By Ryan Morrison, Tech Monitor
General purpose artificial intelligence tools will provide new challenges for regulators, which they may struggle to meet. “AI will fundamentally change every software category” said Microsoft’s CEO Satya Nadella Tuesday when he announced OpenAI’s generative AI technology was coming to the Bing search engine to offer users what MSFT hopes will be a richer search experience.
But how to regulate tools, such as OpenAI’s chatbot ChatGPT, that can generate any type of content from a few words, and are trained on the world’s knowledge, is a question that is puzzling policymakers around the world. The solution will involve assessing risk, one expert told Tech Monitor, and certain types of content will need to be more closely monitored than others.
Within two months of launch, ChatGPT, the AI chatbot became the fastest-growing consumer product in history, with more than 100 million active monthly users in January alone. It has prompted some of the world’s largest companies to pivot to or speed up AI rollout plans and has given a new lease of life to the conversational AI sector.
Microsoft is embedding conversational AI in its browser, search engine and broader product range, while Google is planning to do the same with the chatbot Bard and other integrations into Gmail and Google Cloud, several of which it showcased at an event in Paris today.
Other tech giants such as China’s Baidu are also getting in on the act with chatbots of their own, and start-ups and smaller companies including Jasper and Quora bringing generative and conversational AI to the mainstream consumer and enterprise markets.
This comes with real risks from widespread misinformation and harder-to-spot phishing emails through to misdiagnosis and malpractice if used for medical information. There is also a high risk of bias if the data used to feed the model isn’t diverse. While Microsoft has a retrained model that is more accurate, and other providers like AI21 are working on verifying generated content against live data, the risk of “real looking but completely inaccurate” responses from generative AI are still high.

=====

■ Tasks and exercises ■
[A] Summarize the article on AI regulation in two sentences.
[B] According to the article on AI regulation, how many active monthly users did ChatGPT have in January?

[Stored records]
=====

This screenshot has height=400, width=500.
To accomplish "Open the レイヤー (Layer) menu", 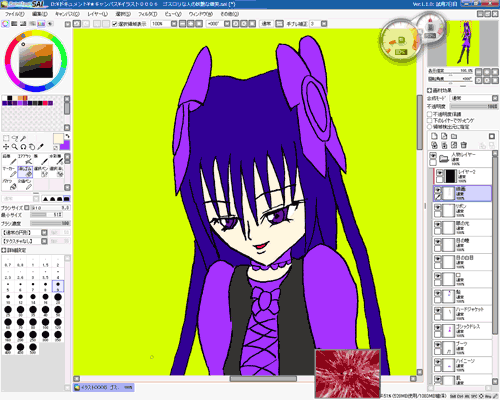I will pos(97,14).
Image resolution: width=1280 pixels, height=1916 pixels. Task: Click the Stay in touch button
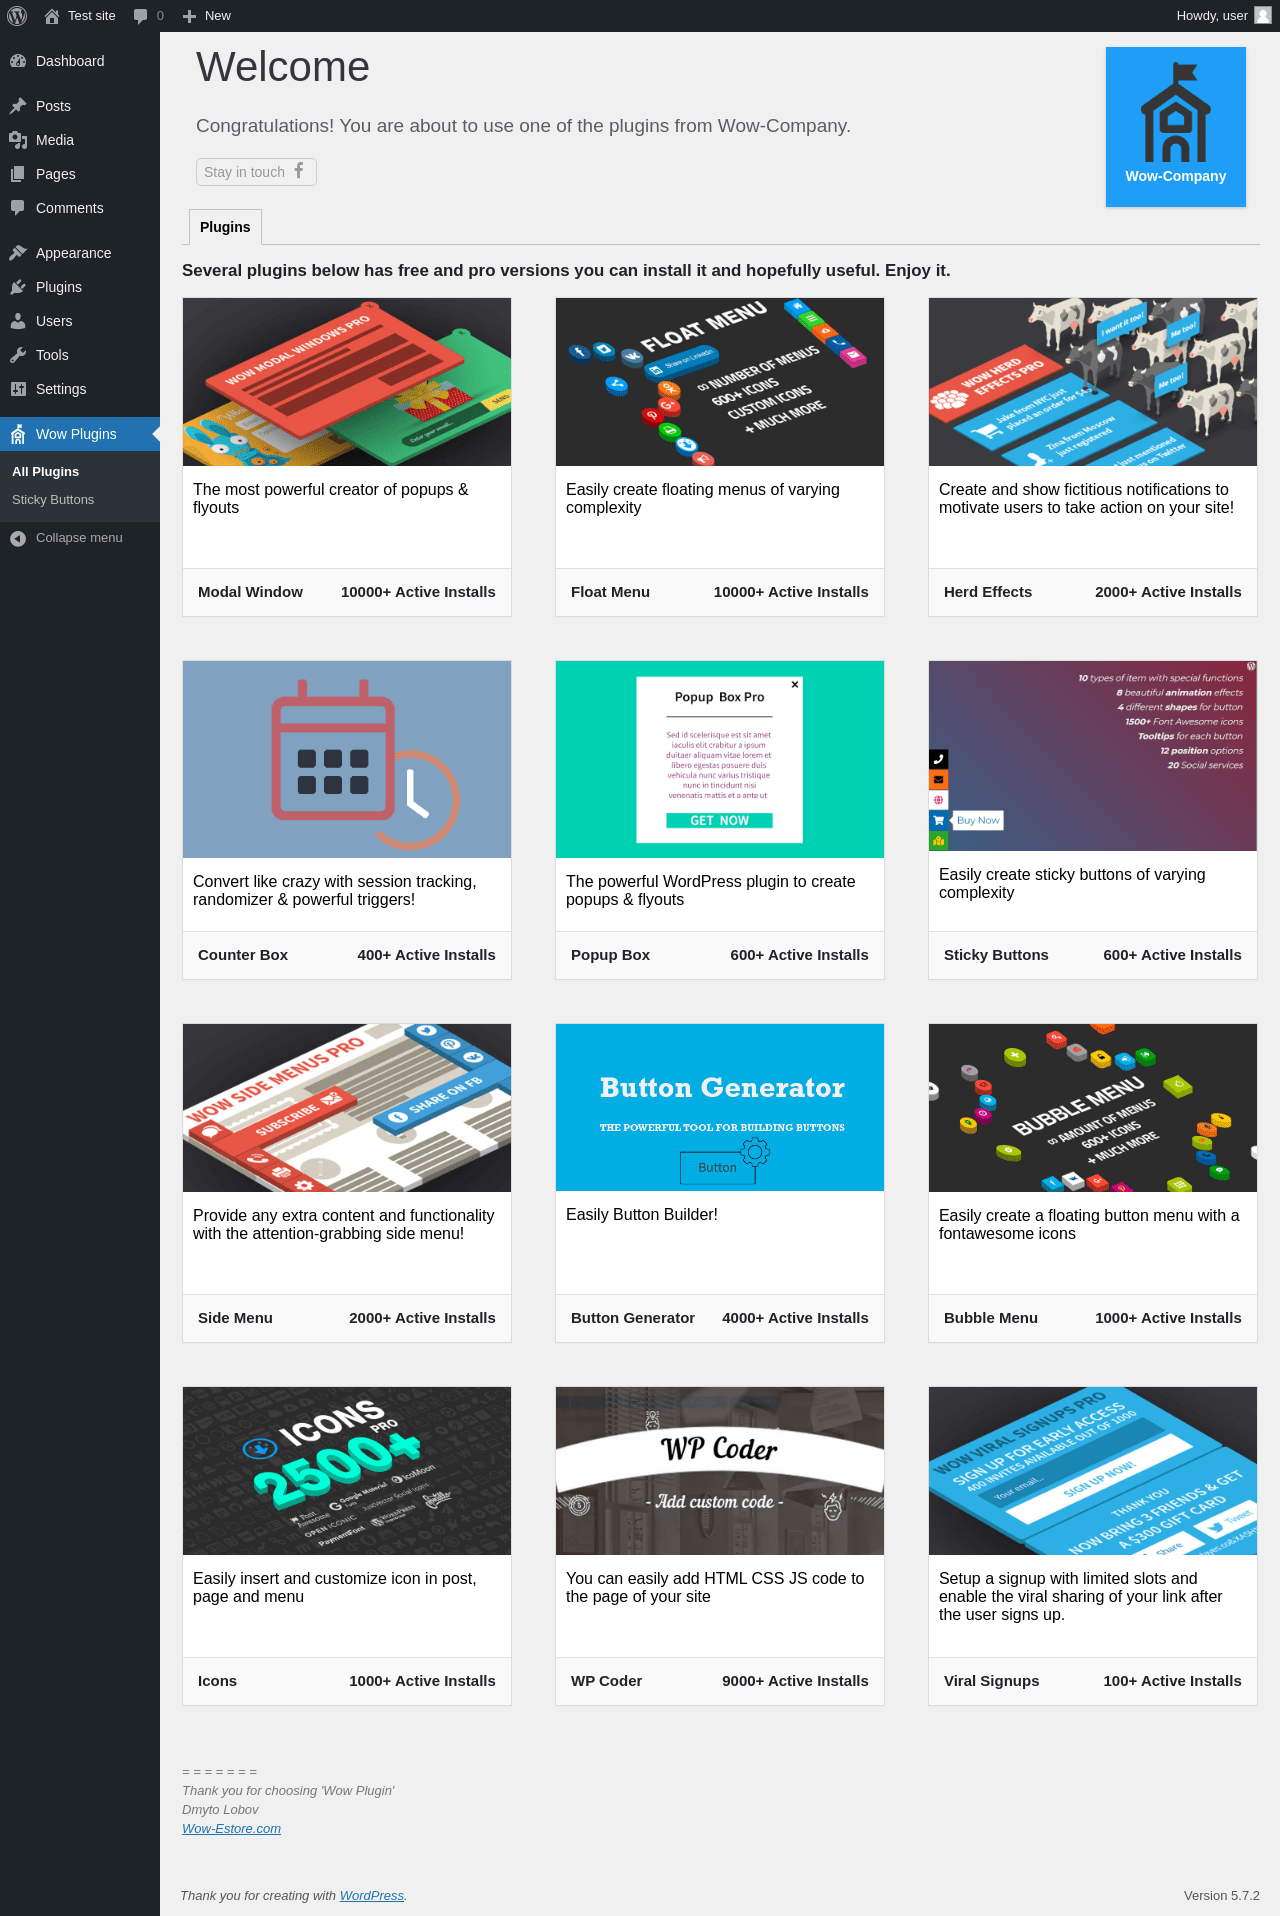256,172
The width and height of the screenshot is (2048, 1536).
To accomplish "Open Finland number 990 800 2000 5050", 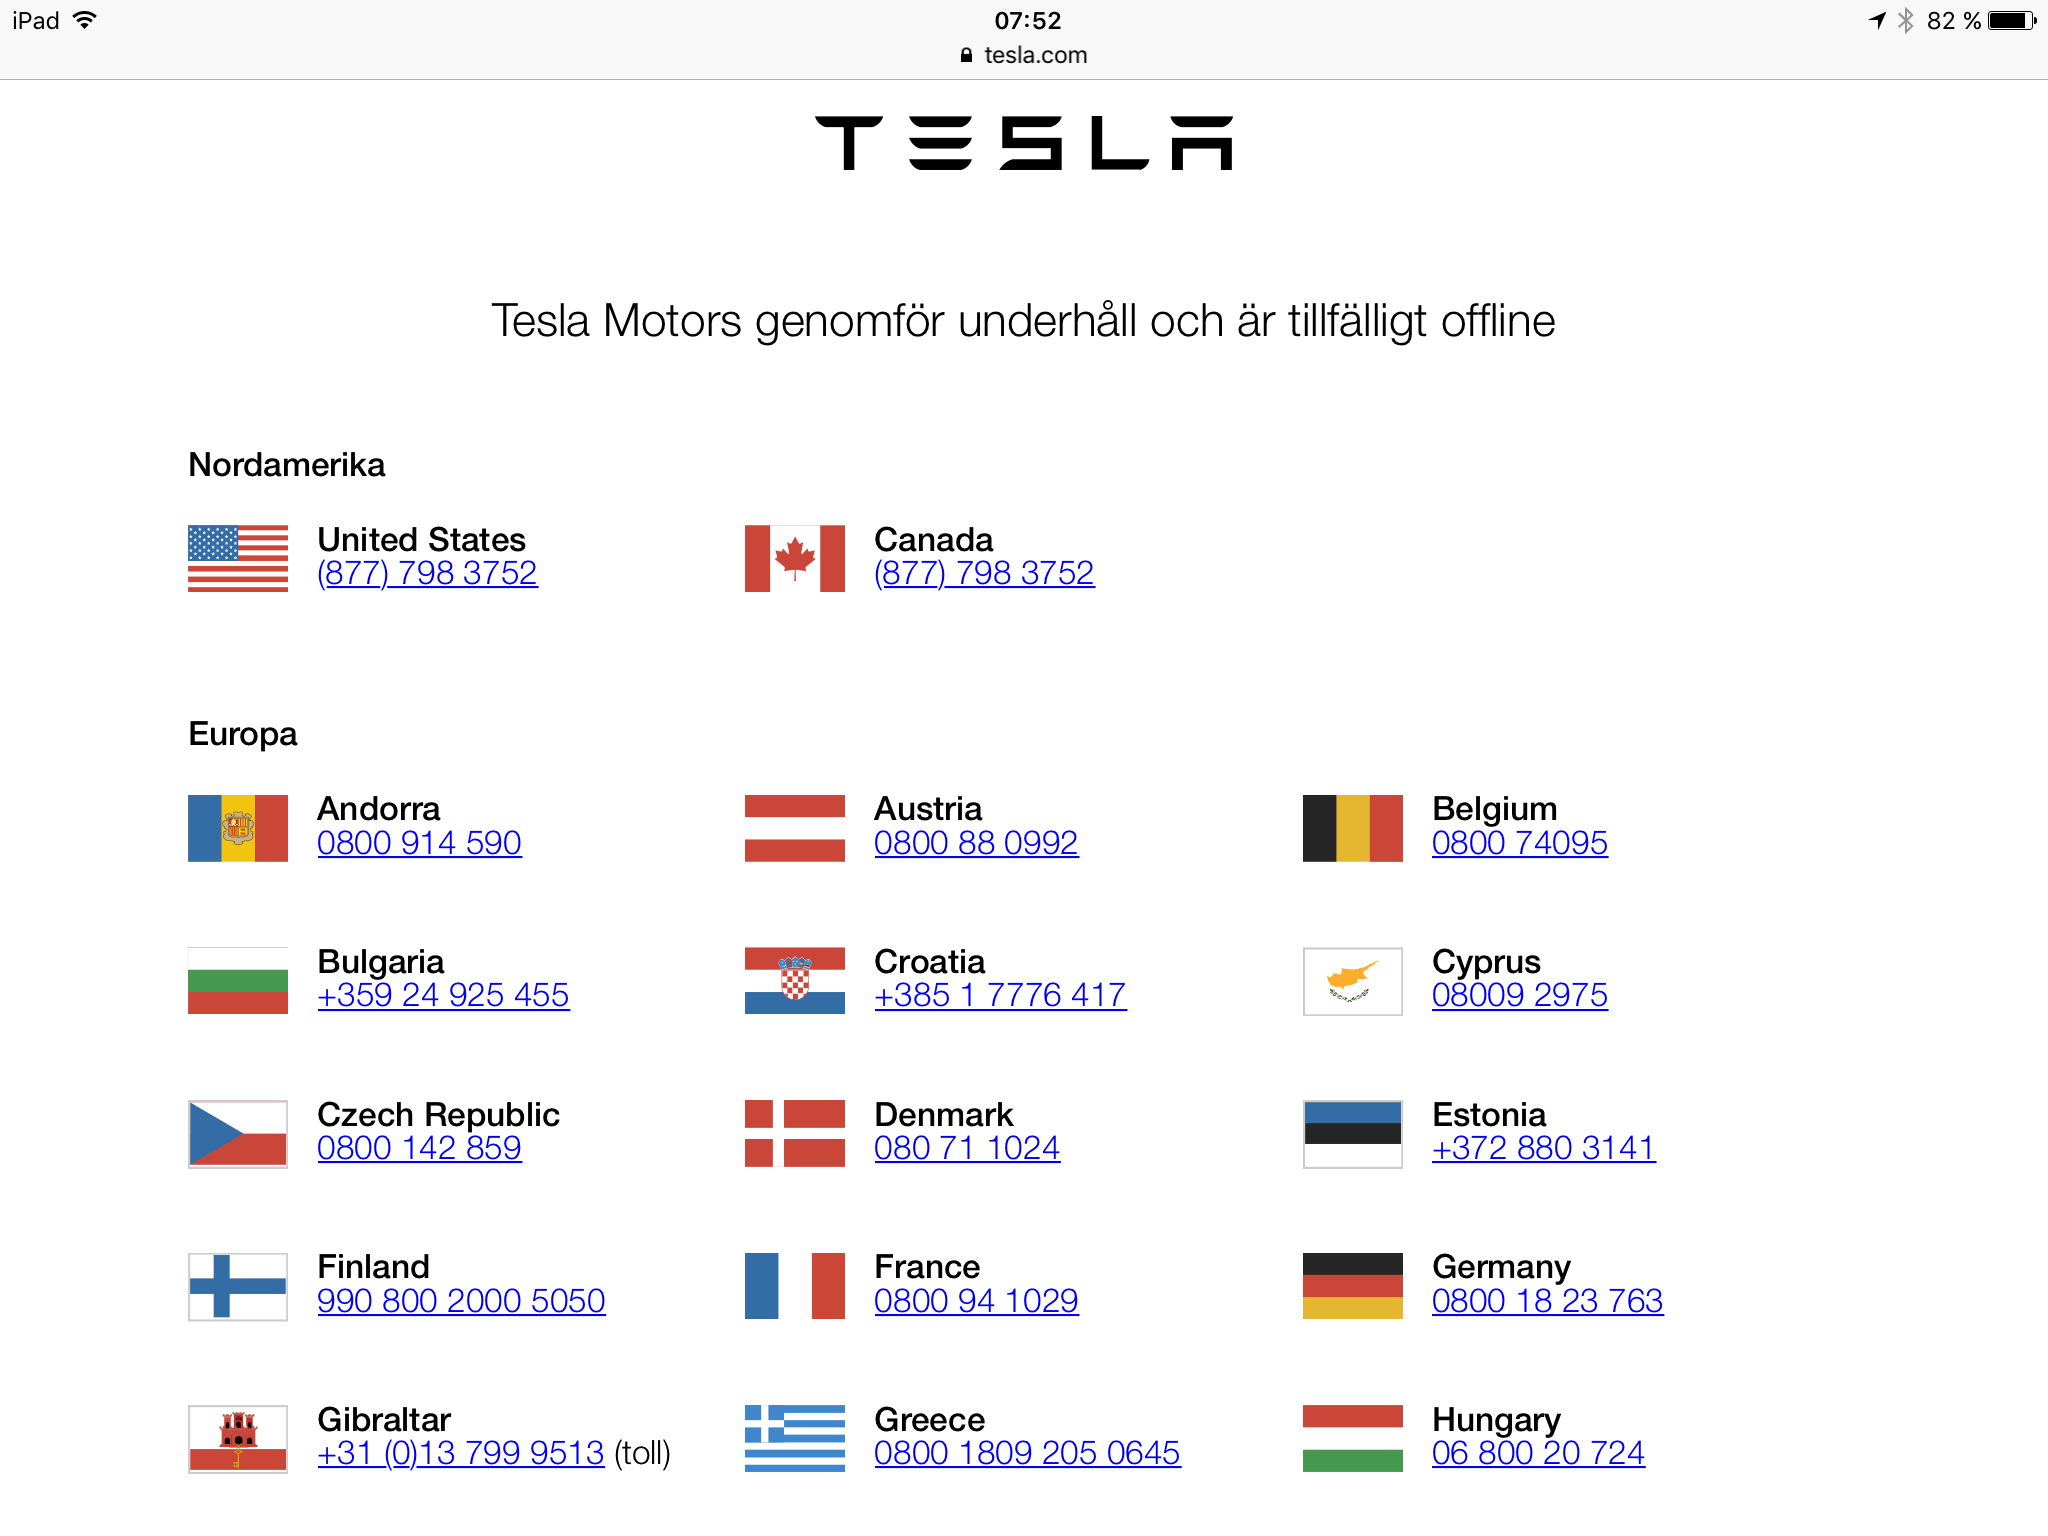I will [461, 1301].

=====

■ Solutions to each task ■
[A] General purpose AI tools such as ChatGPT, which became the fastest-growing consumer product in history, pose a question that is puzzling policymakers, and one expert says the solution will involve assessing risk. As companies including Microsoft, Google and Baidu roll out conversational AI, the technology carries real risks such as misinformation, harder-to-spot phishing emails, medical misdiagnosis and bias.

[B] More than 100 million.